[Brano del documento]
------------------------------------------------------------
Per quanto attiene agli aspetti processuali, essa insiste sulla propria legittimazione a ricorrere, in quanto operatore del settore e sulla permanenza dell’interesse alla decisione anche dopo che il provvedimento impugnato ha perduto la propria efficacia, in ragione dell’interesse "a non vedere adottati provvedimenti similari in relazione agli effetti conformativi propri del giudicato e permane inoltre l’interesse all’eventuale proposizione di una azione di risarcimento per il danno subito" (così la memoria depositata il 23 dicembre 2010, pag. 4, penultimo capoverso, nella quale si legge ancora che "L’utilità di una sentenza di merito è connessa alla affermazione del principio per cui il Sindaco nel derogare alla chiusura obbligatoria domenicale e festiva deve attenersi ai limiti previsti dalla legge regionale").
------------------------------------------------------------
[Materiale]
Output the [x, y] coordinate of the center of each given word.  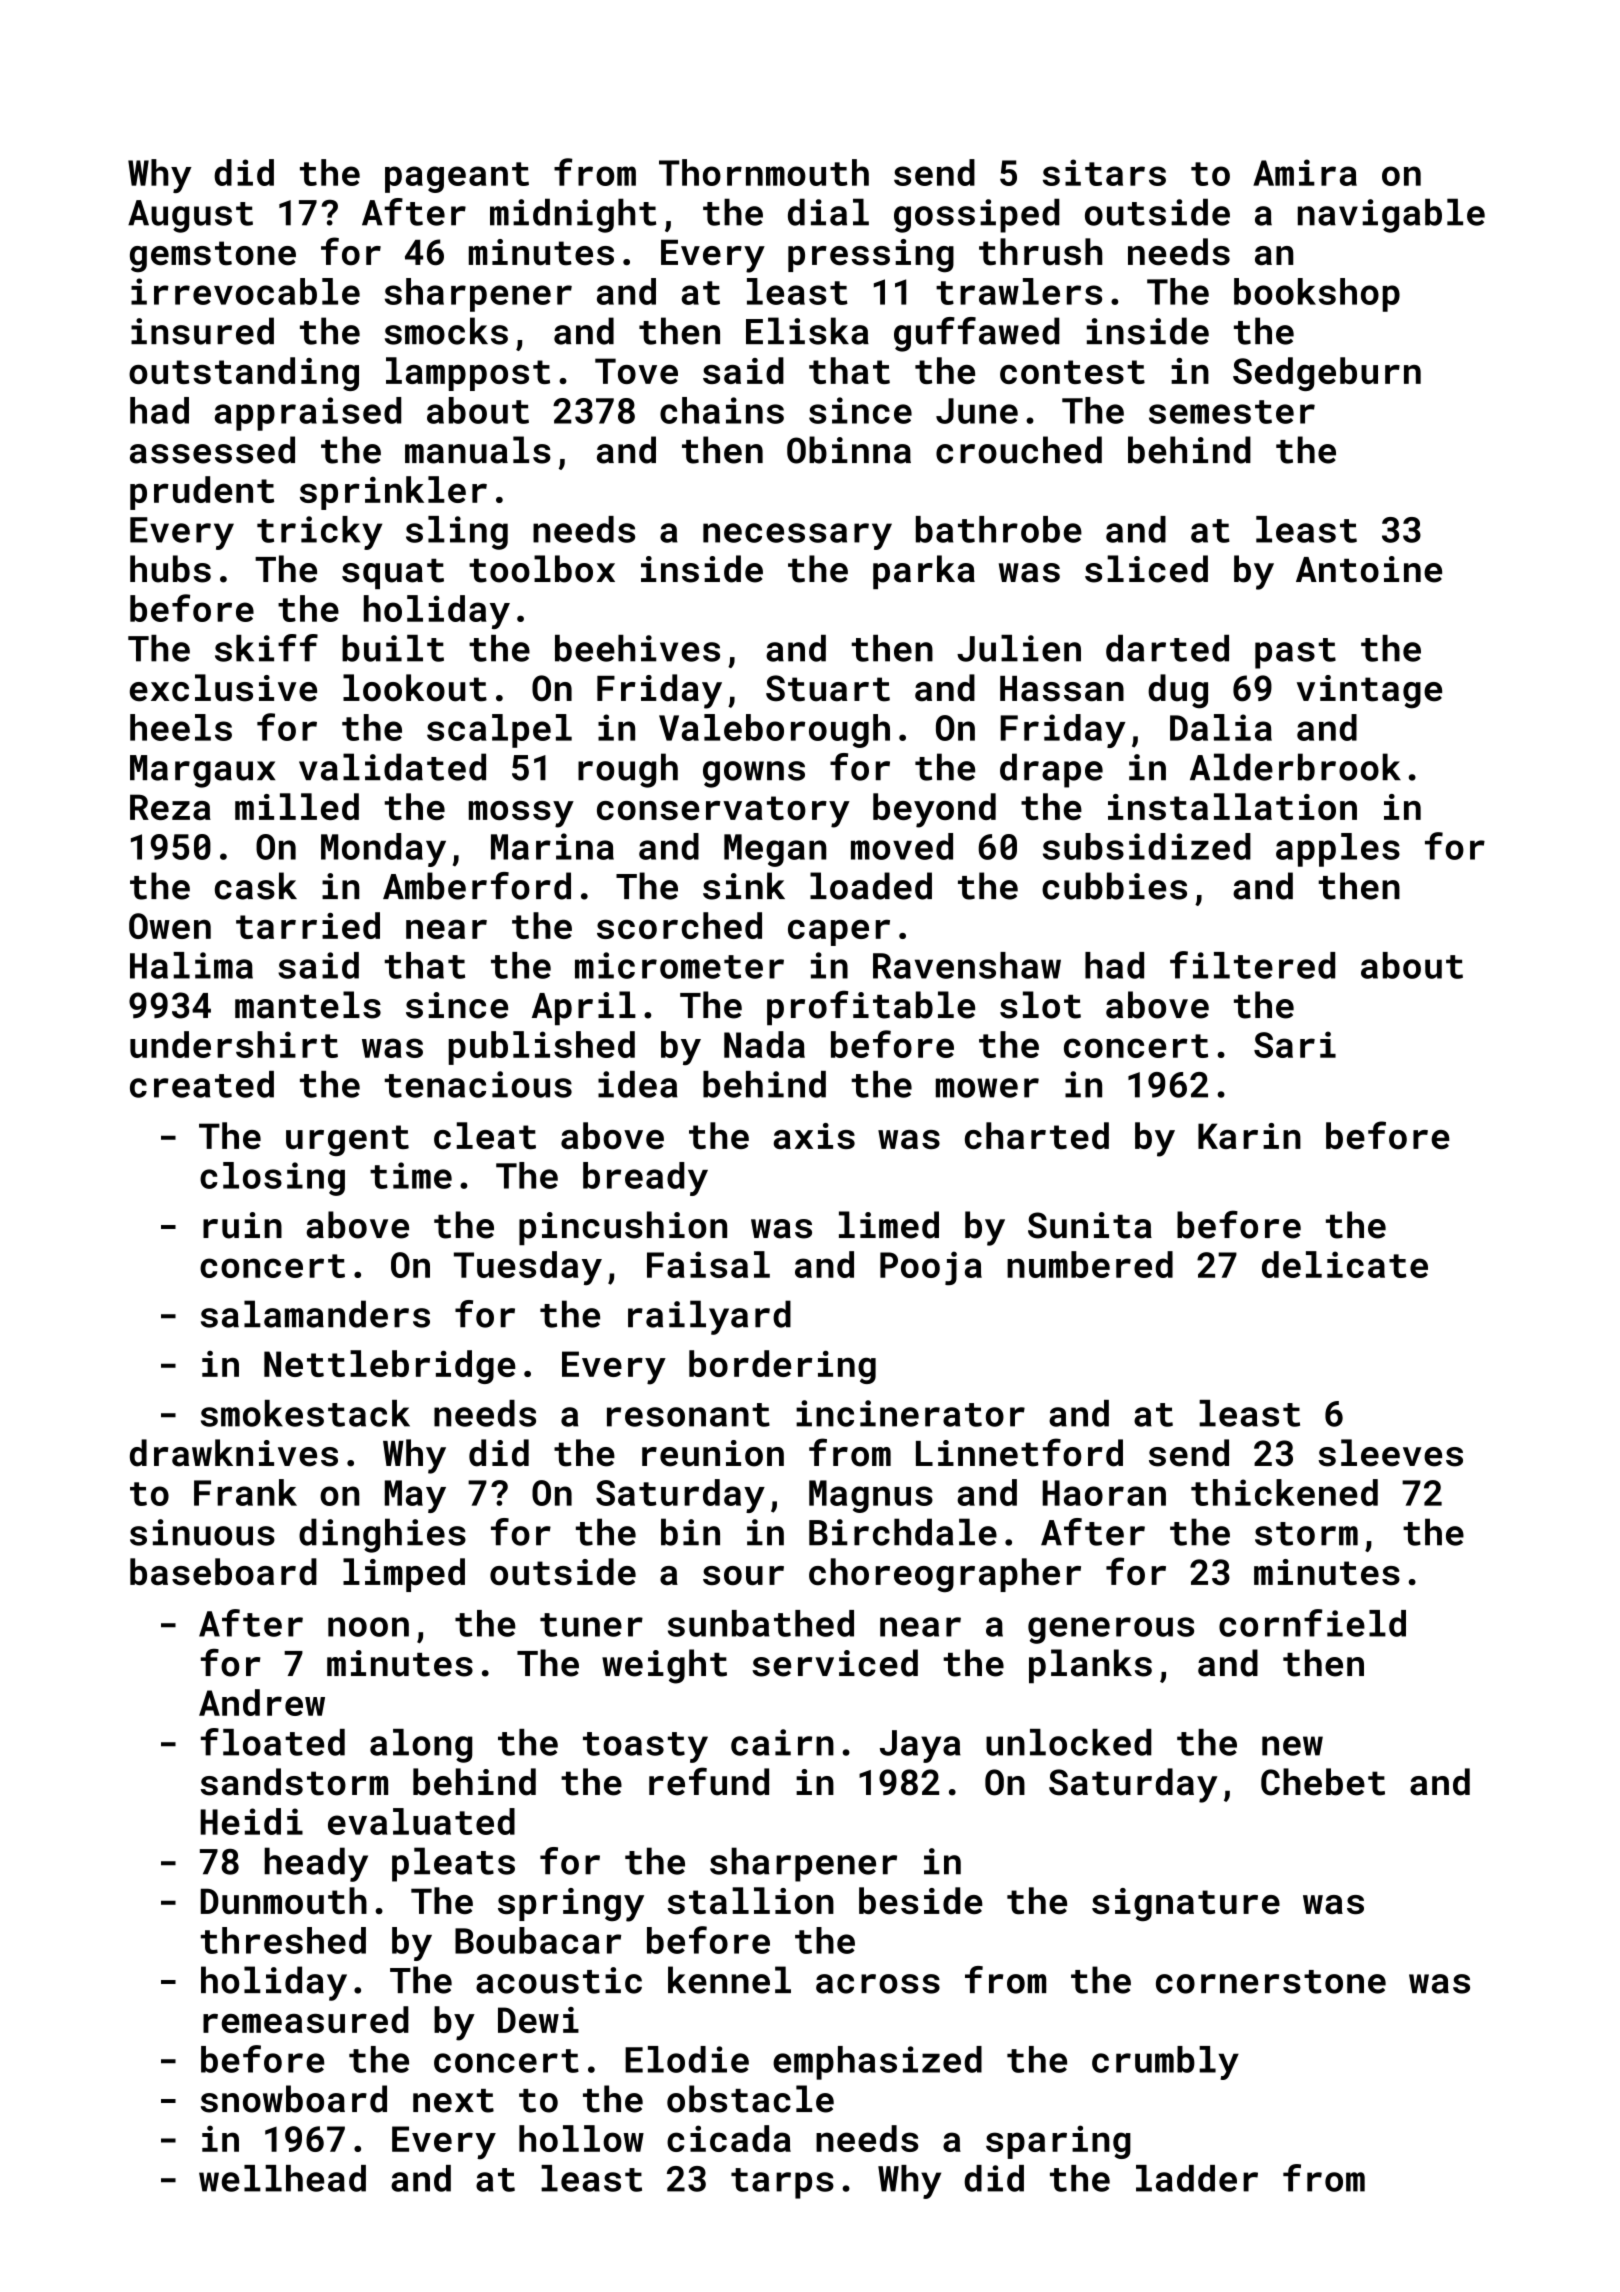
------------------------------------------------------------
[Consegna] Estrai per intero il brano sulla legittimazione a ricorrere e sull'interesse alla decisione, riportandolo parola per parola. Il materiale non serve.

[Risposta]
Per quanto attiene agli aspetti processuali, essa insiste sulla propria legittimazione a ricorrere, in quanto operatore del settore e sulla permanenza dell’interesse alla decisione anche dopo che il provvedimento impugnato ha perduto la propria efficacia, in ragione dell’interesse "a non vedere adottati provvedimenti similari in relazione agli effetti conformativi propri del giudicato e permane inoltre l’interesse all’eventuale proposizione di una azione di risarcimento per il danno subito" (così la memoria depositata il 23 dicembre 2010, pag. 4, penultimo capoverso, nella quale si legge ancora che "L’utilità di una sentenza di merito è connessa alla affermazione del principio per cui il Sindaco nel derogare alla chiusura obbligatoria domenicale e festiva deve attenersi ai limiti previsti dalla legge regionale").